Over forty CEMS Masters in International Management students gathered in Barcelona from 19-20 May 2011 for the third annual CEMS Model UNFCCC. The block seminar is the culmination of a Climate Change Strategy Roleplay course, which involves students from the University of St Gallen, ESADE Barclona, the Warsaw School of Economics and the University of Cologne. oikos Student Reporters blogged live from the negotiations to demonstrate the role of the mass media.

The output document of the model, which was not adopted in the final vote, is available here.

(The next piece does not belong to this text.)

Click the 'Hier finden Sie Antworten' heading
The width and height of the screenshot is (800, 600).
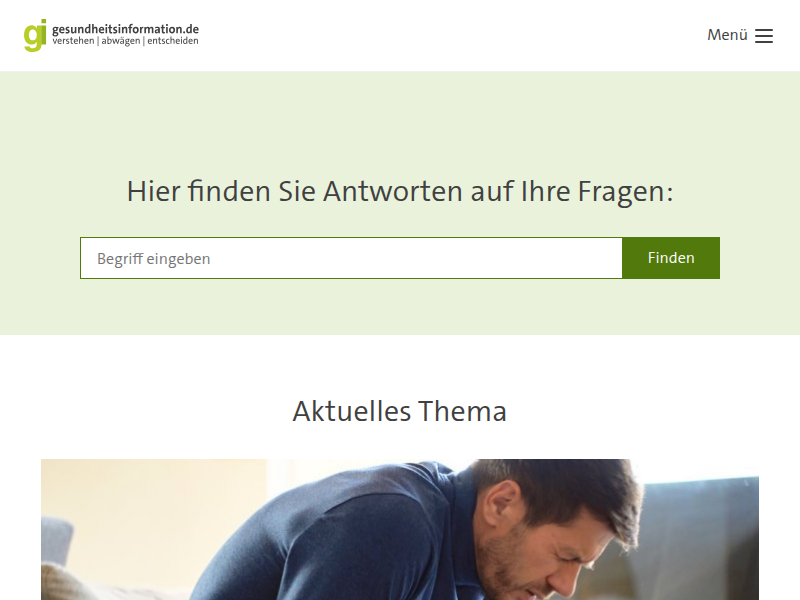pos(400,192)
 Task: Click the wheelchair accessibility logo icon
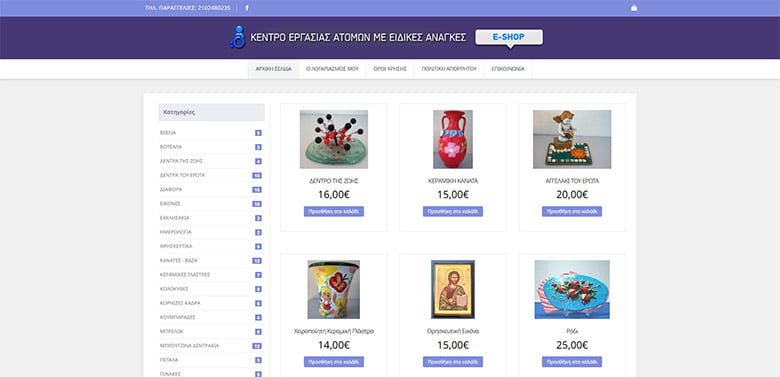pyautogui.click(x=238, y=37)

For more information about the CEMS Model UNFCCC organisers, please see the Institute for Economy and the Environment at the University of St Gallen.

Thursday, May 19, 2011

China's radical proposal

China proposes a distribution of 'leftover'
emissions to reach 2 degree target. The proposal calculates the exact per capita emissions allowed over the time frame 1950-2050 for the world to avoid serious climate change, and all countries are permitted equal per capita emissions, on average over this time frame. What is new about this proposal is that it heavily emphasises the historical emissions, measuring emissions from 1950. Each human being has the right to emit the same amount of CO2, but the US has already exceeded the amount it is allowed to emit per capita for this period even by 2011, so it must already offset these with emissions 'not polluted' from countries such as China, who are beneath the total per capita level.


Germany thinks too much time has been spent on presenting this proposal rather than building a Kyoto successor, and New Zealand notes that this incentivises population growth. China answers it has been criticised in the past for its rigorous population growth measures, and emphasises the 2007 population baseline for avoiding perverse incentives.